:: SOURCE MATERIAL

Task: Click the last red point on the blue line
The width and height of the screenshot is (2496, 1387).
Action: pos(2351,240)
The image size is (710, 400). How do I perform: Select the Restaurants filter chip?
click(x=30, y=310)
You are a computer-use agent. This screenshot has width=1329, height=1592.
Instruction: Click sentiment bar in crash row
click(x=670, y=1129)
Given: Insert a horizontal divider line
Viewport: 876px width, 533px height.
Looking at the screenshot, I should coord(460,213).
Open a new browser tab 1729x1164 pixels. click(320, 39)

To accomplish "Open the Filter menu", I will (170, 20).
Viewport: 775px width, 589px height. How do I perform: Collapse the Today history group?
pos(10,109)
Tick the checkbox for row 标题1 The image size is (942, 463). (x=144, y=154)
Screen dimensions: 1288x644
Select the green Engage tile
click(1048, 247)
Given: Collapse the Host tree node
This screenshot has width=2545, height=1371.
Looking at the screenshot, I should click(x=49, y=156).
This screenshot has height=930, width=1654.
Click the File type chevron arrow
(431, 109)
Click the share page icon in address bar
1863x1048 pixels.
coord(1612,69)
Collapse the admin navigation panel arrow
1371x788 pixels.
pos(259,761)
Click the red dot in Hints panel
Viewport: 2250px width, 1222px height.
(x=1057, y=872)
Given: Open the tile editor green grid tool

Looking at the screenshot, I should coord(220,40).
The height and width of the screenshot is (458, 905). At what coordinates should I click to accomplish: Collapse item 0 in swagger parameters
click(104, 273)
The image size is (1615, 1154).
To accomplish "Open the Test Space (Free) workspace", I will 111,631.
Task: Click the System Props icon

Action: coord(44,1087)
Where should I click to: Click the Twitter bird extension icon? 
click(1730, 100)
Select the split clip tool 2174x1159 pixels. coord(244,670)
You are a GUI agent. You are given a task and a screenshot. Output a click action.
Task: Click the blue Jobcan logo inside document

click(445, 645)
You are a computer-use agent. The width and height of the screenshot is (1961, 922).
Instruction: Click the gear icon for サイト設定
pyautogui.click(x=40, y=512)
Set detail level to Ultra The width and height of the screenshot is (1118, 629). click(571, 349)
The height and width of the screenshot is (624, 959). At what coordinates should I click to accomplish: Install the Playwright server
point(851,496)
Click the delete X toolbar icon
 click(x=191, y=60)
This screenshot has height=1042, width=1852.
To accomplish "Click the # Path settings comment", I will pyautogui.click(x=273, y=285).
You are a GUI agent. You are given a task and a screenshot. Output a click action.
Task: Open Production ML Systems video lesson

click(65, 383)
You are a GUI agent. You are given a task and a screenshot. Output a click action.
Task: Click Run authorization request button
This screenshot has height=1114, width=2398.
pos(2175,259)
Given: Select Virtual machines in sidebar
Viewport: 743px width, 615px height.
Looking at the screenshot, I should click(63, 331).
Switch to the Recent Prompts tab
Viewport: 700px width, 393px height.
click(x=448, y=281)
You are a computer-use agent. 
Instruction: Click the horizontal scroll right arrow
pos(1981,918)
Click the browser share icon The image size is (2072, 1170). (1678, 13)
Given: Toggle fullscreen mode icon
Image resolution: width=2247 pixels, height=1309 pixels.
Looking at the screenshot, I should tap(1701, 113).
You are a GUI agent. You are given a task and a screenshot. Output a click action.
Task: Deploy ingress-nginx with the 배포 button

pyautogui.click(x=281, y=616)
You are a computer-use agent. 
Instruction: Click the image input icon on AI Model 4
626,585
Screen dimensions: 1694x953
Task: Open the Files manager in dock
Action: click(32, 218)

::::

A complete and exact reproduction of the data is needed.

Task: Click the last red point on the blue line
The width and height of the screenshot is (2496, 1387).
Action: pos(2351,240)
The image size is (710, 400). How do I perform: Select the Restaurants filter chip?
click(x=30, y=310)
You are a computer-use agent. This screenshot has width=1329, height=1592.
Instruction: Click sentiment bar in crash row
click(x=670, y=1129)
Given: Insert a horizontal divider line
Viewport: 876px width, 533px height.
Looking at the screenshot, I should coord(460,213).
Open a new browser tab 1729x1164 pixels. click(320, 39)

To accomplish "Open the Filter menu", I will (170, 20).
Viewport: 775px width, 589px height. How do I perform: Collapse the Today history group?
pos(10,109)
Tick the checkbox for row 标题1 The image size is (942, 463). (x=144, y=154)
Screen dimensions: 1288x644
Select the green Engage tile
click(1048, 247)
Given: Collapse the Host tree node
This screenshot has width=2545, height=1371.
Looking at the screenshot, I should click(x=49, y=156).
This screenshot has height=930, width=1654.
Click the File type chevron arrow
(431, 109)
Click the share page icon in address bar
1863x1048 pixels.
coord(1612,69)
Collapse the admin navigation panel arrow
1371x788 pixels.
pos(259,761)
Click the red dot in Hints panel
Viewport: 2250px width, 1222px height.
(x=1057, y=872)
Given: Open the tile editor green grid tool

Looking at the screenshot, I should coord(220,40).
The height and width of the screenshot is (458, 905). At what coordinates should I click to accomplish: Collapse item 0 in swagger parameters
click(104, 273)
The image size is (1615, 1154).
To accomplish "Open the Test Space (Free) workspace", I will 111,631.
Task: Click the System Props icon

Action: coord(44,1087)
Where should I click to: Click the Twitter bird extension icon? 
click(1730, 100)
Select the split clip tool 2174x1159 pixels. coord(244,670)
You are a GUI agent. You are given a task and a screenshot. Output a click action.
Task: Click the blue Jobcan logo inside document

click(445, 645)
You are a computer-use agent. The width and height of the screenshot is (1961, 922).
Instruction: Click the gear icon for サイト設定
pyautogui.click(x=40, y=512)
Set detail level to Ultra The width and height of the screenshot is (1118, 629). click(571, 349)
The height and width of the screenshot is (624, 959). At what coordinates should I click to accomplish: Install the Playwright server
point(851,496)
Click the delete X toolbar icon
 click(x=191, y=60)
This screenshot has height=1042, width=1852.
To accomplish "Click the # Path settings comment", I will pyautogui.click(x=273, y=285).
You are a GUI agent. You are given a task and a screenshot. Output a click action.
Task: Open Production ML Systems video lesson

click(65, 383)
You are a GUI agent. You are given a task and a screenshot. Output a click action.
Task: Click Run authorization request button
This screenshot has height=1114, width=2398.
pos(2175,259)
Given: Select Virtual machines in sidebar
Viewport: 743px width, 615px height.
Looking at the screenshot, I should click(63, 331).
Switch to the Recent Prompts tab
Viewport: 700px width, 393px height.
click(x=448, y=281)
You are a computer-use agent. 
Instruction: Click the horizontal scroll right arrow
pos(1981,918)
Click the browser share icon The image size is (2072, 1170). (1678, 13)
Given: Toggle fullscreen mode icon
Image resolution: width=2247 pixels, height=1309 pixels.
Looking at the screenshot, I should tap(1701, 113).
You are a GUI agent. You are given a task and a screenshot. Output a click action.
Task: Deploy ingress-nginx with the 배포 button

pyautogui.click(x=281, y=616)
You are a computer-use agent. 
Instruction: Click the image input icon on AI Model 4
626,585
Screen dimensions: 1694x953
Task: Open the Files manager in dock
Action: click(32, 218)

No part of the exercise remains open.